Entering edit mode
8.5 years ago
prp291
▴
70
Hi, I have control and treatment FASTQ file in triplicate. Alignment percentage for control files are 44% while in treatment it is 77%. My question is when I will count the reads from control and treatment for differential expression analysis, there will always a bias for treatment as the percentage of alignment is high. How can I solve this problem? Thanks
Thanks. Can you point out some probable cause of this discrepancy?
Is there a difference in (sample) quality? Have you tried blasting the non-mapping reads to find out what it is? (Contamination or very bad quality?) Do you have library QC metrics?
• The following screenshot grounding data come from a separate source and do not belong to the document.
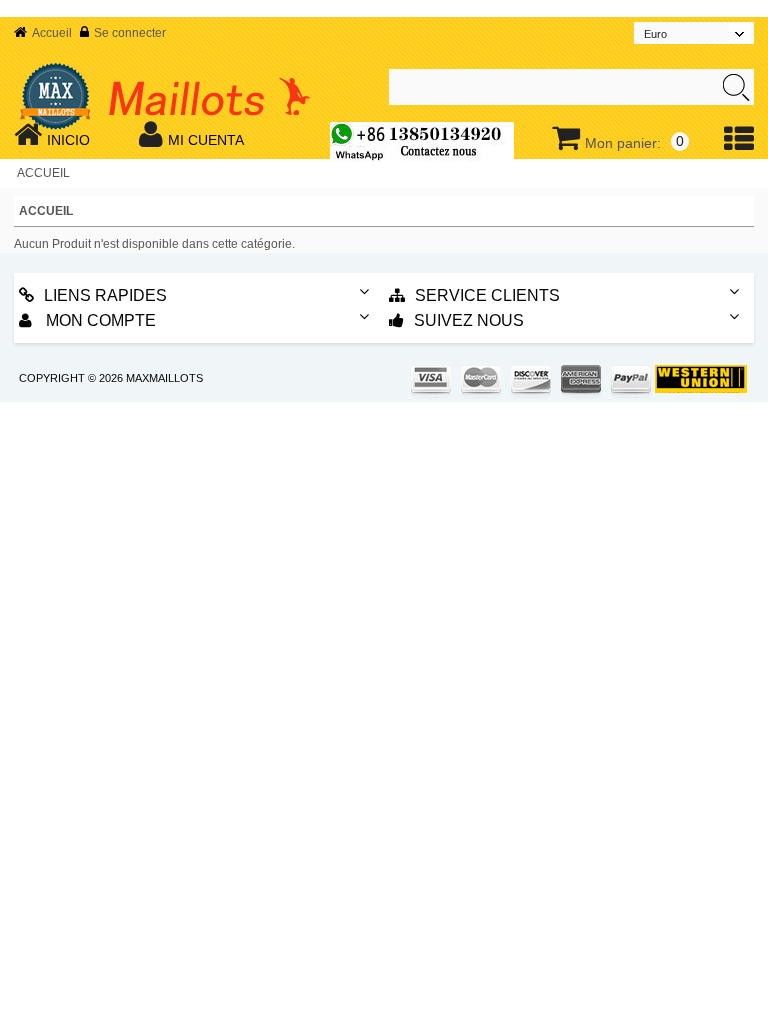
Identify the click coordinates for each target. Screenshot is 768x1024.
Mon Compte (99, 320)
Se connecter (130, 33)
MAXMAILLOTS (164, 378)
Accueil (52, 33)
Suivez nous (469, 320)
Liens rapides (105, 295)
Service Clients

Have you used FastQC?
tHANKS FOR YOUR HELP. all libraries have Q30 more than 97%. They also passed all parameters of fastqc except the kmer. I will try to BLAST the unmapped reads.
If the data are RNA-Seq, the likeliest explanation is ribosomal RNA contamination of the controls. Repetitive sequences such as rRNA are typically masked and not reported as aligned.
Thanks. How to get rid of them?
Informatically .. Don't count reads that align to features you don't want to consider (e.g. rDNA). Does your reference contain rDNA?
Ideally rRNA should have been removed (by an appropriate experimental method) during sample prep itself.
I didn't use the rib-depletion methods for library preparation therefore I assume that I have rRNA sequence there.